_Short exercise_: Report every line of the records below that contains the word "label". Case counts.

_Items from a dataset_:
▼

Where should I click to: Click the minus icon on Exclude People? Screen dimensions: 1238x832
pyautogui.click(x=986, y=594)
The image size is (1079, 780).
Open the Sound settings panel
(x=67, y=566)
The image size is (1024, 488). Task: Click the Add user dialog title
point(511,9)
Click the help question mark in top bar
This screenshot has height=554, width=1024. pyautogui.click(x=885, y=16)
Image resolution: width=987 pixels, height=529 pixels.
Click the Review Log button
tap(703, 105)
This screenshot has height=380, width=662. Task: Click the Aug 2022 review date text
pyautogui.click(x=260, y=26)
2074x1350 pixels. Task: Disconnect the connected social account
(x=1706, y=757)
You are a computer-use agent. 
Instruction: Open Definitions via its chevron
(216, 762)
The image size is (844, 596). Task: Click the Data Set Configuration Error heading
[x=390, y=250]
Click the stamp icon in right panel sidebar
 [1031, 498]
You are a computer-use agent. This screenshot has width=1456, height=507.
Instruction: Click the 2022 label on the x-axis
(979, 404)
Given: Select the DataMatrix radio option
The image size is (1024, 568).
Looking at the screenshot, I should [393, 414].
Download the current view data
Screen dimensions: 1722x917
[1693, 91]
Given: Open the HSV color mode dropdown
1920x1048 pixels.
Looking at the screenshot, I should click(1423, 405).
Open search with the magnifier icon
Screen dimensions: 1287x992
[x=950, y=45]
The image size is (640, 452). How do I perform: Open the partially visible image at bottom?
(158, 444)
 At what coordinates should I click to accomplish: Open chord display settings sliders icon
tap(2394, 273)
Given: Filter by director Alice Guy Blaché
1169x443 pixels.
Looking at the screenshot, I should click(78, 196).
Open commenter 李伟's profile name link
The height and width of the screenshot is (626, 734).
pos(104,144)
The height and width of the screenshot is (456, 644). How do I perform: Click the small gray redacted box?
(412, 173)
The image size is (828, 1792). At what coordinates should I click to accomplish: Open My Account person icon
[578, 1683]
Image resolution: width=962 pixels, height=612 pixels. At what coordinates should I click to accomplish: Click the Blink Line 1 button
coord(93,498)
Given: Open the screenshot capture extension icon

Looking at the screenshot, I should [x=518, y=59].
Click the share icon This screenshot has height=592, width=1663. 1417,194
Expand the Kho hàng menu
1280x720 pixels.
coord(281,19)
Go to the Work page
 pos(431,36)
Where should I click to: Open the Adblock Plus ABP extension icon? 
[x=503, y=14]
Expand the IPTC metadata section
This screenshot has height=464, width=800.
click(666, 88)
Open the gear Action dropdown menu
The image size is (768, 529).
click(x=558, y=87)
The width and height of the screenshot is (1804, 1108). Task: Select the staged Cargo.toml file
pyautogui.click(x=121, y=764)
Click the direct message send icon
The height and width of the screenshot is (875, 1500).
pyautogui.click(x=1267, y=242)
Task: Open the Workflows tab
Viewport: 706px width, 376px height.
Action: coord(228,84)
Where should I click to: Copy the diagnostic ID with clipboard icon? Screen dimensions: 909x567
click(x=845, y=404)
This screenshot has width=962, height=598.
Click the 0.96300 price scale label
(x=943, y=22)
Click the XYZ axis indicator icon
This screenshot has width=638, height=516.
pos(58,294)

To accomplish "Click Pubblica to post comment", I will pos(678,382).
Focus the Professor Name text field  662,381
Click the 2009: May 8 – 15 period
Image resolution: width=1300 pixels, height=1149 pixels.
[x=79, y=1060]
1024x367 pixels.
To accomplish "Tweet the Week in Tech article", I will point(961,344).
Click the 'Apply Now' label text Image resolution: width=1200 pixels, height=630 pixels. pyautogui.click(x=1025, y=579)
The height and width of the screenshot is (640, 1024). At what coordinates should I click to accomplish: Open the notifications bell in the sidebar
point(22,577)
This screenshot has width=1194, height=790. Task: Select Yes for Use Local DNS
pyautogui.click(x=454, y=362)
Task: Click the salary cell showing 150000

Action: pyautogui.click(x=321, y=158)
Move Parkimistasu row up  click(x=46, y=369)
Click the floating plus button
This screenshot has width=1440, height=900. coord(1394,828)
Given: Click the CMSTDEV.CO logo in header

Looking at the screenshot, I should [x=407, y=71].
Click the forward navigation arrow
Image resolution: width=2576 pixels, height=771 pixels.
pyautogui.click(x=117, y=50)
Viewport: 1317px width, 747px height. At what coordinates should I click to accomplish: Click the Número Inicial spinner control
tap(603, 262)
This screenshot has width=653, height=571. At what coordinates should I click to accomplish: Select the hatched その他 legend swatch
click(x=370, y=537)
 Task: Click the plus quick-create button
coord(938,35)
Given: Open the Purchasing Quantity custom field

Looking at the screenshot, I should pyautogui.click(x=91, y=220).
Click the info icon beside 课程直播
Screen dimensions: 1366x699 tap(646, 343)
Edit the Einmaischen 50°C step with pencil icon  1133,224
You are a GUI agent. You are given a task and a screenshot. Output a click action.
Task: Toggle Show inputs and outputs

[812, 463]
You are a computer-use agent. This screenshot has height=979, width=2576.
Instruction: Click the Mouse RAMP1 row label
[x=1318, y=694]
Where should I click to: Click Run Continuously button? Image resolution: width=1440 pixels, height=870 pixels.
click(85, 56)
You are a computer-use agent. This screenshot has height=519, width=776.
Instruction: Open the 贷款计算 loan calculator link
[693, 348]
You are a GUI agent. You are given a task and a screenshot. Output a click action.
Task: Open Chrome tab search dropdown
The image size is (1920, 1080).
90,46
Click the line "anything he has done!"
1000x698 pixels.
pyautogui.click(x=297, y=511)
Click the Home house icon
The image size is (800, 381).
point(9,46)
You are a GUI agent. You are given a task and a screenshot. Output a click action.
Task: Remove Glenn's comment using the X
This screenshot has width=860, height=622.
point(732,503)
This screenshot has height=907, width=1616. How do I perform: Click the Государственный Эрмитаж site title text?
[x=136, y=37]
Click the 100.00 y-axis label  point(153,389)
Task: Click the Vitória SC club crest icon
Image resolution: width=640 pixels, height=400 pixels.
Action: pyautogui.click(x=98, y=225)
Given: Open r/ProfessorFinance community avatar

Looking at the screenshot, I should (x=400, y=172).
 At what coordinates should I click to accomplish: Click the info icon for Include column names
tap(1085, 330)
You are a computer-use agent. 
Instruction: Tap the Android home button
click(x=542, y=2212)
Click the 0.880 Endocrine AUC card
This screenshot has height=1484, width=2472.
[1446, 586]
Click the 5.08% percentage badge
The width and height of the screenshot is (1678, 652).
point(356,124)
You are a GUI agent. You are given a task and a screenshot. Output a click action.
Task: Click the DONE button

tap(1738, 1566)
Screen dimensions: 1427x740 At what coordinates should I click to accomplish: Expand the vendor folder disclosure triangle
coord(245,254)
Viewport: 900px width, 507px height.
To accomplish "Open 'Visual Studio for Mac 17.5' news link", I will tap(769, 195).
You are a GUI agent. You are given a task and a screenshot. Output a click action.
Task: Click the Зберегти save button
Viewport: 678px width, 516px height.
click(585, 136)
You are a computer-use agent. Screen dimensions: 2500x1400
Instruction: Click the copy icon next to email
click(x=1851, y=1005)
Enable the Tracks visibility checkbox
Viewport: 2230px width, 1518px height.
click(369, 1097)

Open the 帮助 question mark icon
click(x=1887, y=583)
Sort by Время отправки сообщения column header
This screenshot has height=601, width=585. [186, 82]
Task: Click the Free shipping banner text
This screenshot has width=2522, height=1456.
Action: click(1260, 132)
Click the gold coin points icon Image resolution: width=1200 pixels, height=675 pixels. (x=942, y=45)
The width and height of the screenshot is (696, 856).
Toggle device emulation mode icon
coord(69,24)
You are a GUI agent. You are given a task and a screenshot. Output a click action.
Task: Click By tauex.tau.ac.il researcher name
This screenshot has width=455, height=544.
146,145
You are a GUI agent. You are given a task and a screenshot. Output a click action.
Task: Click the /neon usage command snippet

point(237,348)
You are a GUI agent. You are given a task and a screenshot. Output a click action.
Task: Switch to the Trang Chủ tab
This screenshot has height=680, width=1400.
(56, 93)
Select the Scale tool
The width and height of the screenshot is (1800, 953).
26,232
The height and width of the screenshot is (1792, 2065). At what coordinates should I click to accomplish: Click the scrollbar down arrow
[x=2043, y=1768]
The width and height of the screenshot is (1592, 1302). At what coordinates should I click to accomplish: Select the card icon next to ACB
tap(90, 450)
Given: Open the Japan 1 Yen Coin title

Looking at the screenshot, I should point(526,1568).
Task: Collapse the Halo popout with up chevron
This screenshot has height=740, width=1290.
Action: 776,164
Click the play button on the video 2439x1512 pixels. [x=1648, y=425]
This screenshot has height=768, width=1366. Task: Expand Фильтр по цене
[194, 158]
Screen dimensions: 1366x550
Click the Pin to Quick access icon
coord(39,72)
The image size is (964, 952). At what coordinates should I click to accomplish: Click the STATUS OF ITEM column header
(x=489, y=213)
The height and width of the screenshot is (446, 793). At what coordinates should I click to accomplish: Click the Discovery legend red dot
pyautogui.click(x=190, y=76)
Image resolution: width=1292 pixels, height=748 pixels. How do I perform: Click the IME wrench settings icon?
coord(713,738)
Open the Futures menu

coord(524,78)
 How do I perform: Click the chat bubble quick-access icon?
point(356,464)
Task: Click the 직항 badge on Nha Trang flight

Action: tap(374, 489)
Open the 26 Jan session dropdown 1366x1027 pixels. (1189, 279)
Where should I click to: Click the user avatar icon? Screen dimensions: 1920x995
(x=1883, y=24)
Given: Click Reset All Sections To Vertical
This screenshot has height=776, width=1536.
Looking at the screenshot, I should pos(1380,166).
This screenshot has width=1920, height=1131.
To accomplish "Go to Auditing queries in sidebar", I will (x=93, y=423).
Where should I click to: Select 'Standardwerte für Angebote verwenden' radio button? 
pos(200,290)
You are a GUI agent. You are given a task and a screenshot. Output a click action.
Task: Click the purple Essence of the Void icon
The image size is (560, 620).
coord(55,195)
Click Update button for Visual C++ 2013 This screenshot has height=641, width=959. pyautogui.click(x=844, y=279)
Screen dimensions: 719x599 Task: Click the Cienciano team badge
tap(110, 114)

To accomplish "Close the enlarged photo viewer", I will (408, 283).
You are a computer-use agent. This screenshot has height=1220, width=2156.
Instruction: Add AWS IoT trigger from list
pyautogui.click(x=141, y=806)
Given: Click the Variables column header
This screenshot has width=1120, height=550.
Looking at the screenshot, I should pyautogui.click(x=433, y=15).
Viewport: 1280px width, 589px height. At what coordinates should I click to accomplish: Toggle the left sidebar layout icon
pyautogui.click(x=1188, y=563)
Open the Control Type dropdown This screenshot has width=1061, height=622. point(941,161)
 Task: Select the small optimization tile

▲

_Solution_:
Instruction: Click the 2022 label on the x-axis
Click the 0.96300 price scale label
Click the 'Apply Now' label text Image resolution: width=1200 pixels, height=630 pixels. pyautogui.click(x=1025, y=579)
Instruction: Click the Mouse RAMP1 row label
Click the 100.00 y-axis label  point(153,389)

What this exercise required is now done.